Rio de Janeiro, Espírito Santo, Bahia e Minas Gerais vão juntar seu potencial de produção agrícola e de infra-estrutura de escoamento para dar um salto na produção de agroenergia no país. O primeiro passo será dado, nesta sexta-feira (19), com a implantação da Fronteira Leste para Biocombustíveis. O secretário estadual de Agricultura fluminense, Christino Áureo, se reúne com os secretários de Agricultura dos estados do Espírito Santo, César Colnago, Bahia, Geraldo Simões de Oliveira, e Minas Gerais, Gilman Viana Rodrigues, às 11 horas, no hotel Marriott, em Copacabana, na Zona Sul do Rio, para selar a parceria.
Durante o encontro, os secretários assinarão um termo de cooperação visando à estruturação de ações conjuntas de estímulo, comercialização e exportação do produto. O documento prevê a expansão das áreas de plantio de cana-de-açúcar e o incentivo a produção de oleaginosas para a produção de biodiesel, com o objetivo de conquistar investimento e desenvolver projetos agroindustriais sem que sejam afetadas áreas de produção de alimentos. Também serão feitas parcerias com empresas privadas e públicas, em especial com as universidades e centros de pesquisas estaduais e com municípios localizados nas regiões produtoras, para desenvolver tecnologias na produção do álcool e biodiesel.
Vocação
Segundo Christino Áureo, estudos preliminares apontam a disponibilidade de um milhão de hectares para a produção de cana para etanol e grãos para biodiesel nesses estados. “São áreas de pastagens e de lavoura com baixa produtividade e sem restrições ambientais”, destaca o secretário. Para o secretário da Agricultura do Espírito Santo, César Colnago, a articulação do “Corredor de Biocombustíveis” é oportuna, pois os Estados envolvidos têm vocação agrícola para o setor por serem produtores e por possuírem uma ótima infra-estrutura de logística portuária.

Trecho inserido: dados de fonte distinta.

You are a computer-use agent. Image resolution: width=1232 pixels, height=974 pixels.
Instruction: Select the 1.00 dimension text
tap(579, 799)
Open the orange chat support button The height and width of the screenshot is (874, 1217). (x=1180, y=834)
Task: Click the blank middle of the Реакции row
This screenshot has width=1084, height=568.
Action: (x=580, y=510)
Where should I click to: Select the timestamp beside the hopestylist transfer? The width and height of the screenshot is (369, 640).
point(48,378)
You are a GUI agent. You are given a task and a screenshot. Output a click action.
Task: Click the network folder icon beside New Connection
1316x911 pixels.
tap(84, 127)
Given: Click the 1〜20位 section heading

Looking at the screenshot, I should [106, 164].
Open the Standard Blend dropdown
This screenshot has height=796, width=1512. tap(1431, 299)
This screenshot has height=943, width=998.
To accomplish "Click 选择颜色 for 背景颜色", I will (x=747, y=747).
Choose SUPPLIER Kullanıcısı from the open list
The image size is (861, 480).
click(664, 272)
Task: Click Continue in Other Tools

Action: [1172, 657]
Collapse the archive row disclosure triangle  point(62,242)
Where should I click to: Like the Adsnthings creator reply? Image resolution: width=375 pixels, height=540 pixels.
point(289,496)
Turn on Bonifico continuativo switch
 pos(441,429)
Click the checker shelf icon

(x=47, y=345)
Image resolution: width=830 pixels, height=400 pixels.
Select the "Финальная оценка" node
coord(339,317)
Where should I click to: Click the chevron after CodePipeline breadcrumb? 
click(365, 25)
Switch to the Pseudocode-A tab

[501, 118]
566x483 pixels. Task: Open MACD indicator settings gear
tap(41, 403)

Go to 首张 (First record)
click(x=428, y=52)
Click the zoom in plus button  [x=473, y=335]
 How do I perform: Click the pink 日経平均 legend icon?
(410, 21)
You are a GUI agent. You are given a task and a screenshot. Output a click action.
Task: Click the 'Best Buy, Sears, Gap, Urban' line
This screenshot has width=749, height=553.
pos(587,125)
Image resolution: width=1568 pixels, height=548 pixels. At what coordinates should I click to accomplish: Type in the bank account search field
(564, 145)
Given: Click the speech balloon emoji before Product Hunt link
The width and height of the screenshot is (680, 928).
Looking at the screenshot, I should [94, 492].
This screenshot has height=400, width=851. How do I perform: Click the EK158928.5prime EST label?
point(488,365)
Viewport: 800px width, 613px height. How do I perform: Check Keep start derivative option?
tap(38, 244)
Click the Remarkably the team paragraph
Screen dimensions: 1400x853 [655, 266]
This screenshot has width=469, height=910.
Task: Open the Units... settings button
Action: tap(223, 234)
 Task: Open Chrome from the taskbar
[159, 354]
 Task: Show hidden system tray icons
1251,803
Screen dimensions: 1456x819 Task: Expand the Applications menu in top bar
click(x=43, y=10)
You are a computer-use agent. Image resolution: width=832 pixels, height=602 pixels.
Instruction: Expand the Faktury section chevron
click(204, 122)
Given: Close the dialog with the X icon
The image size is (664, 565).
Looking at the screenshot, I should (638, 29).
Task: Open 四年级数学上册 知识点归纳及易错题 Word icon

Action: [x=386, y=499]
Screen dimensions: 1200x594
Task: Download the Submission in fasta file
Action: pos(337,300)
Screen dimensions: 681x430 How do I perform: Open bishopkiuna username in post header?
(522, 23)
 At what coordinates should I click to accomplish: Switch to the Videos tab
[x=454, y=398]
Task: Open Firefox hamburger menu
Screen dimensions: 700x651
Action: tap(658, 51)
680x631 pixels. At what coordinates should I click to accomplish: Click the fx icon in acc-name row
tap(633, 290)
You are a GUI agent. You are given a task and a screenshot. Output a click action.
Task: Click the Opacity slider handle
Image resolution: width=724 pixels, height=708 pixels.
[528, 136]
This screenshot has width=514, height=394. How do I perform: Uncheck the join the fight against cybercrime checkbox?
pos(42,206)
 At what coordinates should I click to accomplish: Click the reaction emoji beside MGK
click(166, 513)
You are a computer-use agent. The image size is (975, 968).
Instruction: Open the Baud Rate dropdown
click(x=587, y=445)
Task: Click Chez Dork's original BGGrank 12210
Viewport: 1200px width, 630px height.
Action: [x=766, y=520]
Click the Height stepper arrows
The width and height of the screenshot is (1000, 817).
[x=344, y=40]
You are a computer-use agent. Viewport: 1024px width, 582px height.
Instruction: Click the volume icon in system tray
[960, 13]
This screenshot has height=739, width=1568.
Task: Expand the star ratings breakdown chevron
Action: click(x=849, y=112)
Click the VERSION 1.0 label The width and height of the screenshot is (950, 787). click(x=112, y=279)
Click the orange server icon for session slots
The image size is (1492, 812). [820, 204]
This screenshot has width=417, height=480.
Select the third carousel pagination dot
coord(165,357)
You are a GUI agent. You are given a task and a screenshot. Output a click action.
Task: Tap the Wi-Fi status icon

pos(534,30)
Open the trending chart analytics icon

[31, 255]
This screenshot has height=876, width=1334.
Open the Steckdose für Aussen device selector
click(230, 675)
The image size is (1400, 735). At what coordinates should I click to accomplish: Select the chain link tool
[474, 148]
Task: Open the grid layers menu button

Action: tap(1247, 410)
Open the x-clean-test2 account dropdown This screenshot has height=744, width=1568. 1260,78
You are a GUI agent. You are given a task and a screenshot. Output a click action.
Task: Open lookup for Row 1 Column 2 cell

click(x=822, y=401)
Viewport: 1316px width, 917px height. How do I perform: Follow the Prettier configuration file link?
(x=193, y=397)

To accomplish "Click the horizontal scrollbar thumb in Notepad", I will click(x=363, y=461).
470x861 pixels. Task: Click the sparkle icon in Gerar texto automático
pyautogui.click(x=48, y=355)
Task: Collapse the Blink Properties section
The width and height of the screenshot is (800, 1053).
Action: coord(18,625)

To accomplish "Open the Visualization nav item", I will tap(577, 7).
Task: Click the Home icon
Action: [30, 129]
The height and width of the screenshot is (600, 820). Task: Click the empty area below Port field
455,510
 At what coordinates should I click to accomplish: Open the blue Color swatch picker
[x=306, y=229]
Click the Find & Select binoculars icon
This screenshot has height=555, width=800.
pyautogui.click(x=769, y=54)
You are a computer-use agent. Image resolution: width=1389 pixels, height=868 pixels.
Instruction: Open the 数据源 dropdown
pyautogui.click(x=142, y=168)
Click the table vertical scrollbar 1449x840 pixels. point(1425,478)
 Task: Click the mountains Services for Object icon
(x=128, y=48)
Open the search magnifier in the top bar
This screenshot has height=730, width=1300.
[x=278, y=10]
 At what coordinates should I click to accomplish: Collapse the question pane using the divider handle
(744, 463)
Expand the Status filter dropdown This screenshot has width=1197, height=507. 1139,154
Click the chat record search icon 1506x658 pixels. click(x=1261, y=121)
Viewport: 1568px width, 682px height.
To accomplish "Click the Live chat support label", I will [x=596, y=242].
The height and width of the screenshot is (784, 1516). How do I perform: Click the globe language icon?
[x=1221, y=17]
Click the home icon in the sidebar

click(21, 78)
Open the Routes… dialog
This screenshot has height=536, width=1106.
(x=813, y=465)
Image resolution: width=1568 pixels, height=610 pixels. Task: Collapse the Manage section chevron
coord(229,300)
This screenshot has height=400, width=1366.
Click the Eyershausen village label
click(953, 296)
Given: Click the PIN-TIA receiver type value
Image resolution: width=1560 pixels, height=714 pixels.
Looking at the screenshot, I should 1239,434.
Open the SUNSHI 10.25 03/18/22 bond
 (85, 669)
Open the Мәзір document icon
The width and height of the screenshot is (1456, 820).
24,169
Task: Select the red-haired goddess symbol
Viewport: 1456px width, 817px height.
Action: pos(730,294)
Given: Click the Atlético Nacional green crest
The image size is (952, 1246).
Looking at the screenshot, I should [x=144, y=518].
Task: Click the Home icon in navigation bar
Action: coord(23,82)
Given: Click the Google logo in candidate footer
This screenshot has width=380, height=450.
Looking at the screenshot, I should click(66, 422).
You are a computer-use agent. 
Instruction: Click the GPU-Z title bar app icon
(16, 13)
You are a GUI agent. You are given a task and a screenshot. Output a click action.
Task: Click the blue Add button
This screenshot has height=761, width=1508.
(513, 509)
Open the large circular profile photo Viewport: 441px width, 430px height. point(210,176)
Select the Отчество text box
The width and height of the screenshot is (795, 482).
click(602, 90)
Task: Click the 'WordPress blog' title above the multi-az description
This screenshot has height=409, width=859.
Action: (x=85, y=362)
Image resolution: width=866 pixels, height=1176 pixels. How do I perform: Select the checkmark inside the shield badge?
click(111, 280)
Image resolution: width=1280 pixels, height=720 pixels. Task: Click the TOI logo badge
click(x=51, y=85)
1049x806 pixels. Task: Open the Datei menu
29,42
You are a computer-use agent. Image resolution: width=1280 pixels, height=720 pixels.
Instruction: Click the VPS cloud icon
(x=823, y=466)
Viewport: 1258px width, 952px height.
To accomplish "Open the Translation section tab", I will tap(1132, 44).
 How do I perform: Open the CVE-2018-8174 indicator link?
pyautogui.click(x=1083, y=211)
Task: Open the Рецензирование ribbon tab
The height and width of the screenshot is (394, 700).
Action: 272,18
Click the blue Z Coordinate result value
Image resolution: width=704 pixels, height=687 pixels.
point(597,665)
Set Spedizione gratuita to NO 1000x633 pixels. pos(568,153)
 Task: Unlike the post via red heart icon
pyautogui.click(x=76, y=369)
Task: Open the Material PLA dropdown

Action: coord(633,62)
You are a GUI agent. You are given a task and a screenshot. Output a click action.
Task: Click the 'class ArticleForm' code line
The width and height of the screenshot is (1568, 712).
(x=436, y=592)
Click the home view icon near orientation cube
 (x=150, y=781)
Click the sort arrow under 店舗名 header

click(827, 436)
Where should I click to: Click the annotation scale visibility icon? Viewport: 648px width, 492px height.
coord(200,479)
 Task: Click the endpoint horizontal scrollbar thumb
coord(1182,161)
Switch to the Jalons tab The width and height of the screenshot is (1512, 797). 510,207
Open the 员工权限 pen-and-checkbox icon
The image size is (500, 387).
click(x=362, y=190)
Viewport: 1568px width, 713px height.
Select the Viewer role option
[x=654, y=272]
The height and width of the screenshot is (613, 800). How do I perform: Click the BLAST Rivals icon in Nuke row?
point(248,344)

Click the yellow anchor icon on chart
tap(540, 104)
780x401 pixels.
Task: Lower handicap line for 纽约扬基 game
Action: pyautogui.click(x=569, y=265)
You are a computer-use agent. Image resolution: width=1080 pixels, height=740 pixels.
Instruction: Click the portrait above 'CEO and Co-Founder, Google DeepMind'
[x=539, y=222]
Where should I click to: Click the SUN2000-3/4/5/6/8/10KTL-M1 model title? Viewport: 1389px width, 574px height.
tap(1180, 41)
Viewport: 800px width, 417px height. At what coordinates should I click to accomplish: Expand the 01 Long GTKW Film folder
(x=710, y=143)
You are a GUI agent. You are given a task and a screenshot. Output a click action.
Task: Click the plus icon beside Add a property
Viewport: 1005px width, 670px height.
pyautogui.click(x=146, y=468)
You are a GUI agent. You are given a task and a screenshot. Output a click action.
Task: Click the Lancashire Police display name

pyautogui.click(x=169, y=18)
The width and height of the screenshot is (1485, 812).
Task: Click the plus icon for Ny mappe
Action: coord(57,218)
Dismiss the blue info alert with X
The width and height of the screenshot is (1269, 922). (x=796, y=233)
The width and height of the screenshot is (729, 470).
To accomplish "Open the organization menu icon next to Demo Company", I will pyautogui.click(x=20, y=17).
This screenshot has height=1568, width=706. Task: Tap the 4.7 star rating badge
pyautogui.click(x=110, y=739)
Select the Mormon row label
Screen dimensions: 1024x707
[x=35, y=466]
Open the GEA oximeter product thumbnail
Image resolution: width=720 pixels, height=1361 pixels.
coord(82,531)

O empenho em criar a Fronteira Leste se fortalece com a vocação histórica dos estados no plantio de cana-de-açúcar. Levantamentos técnicos realizados indicam que as regiões envolvidas têm condições de expandir suas áreas de plantio de cana tornado-se grandes fornecedores de energia renovável, tanto para o mercado interno quanto externo. Ao mesmo tempo, Rio, Espírito Santo, Bahia e Minas podem incentivar a produção de oleaginosas para a produção do biodiesel.
De acordo com Christino Áureo, a capacidade de produção da região e a integração entre os estados vizinhos, que dispõem de uma logística facilitadora para o escoamento da produção, com infra-estrutura portuária e rodoviária, foi levada em consideração, uma vez que proporciona um ambiente favorável à atração de investimentos.
“Além disso, o escoamento do álcool será facilitado, pois não será necessária a utilização de alcoodutos. Portos como os de Vitória e do Rio de Janeiro poderão assumir essa função”, ressalta o secretário de Agricultura do Rio.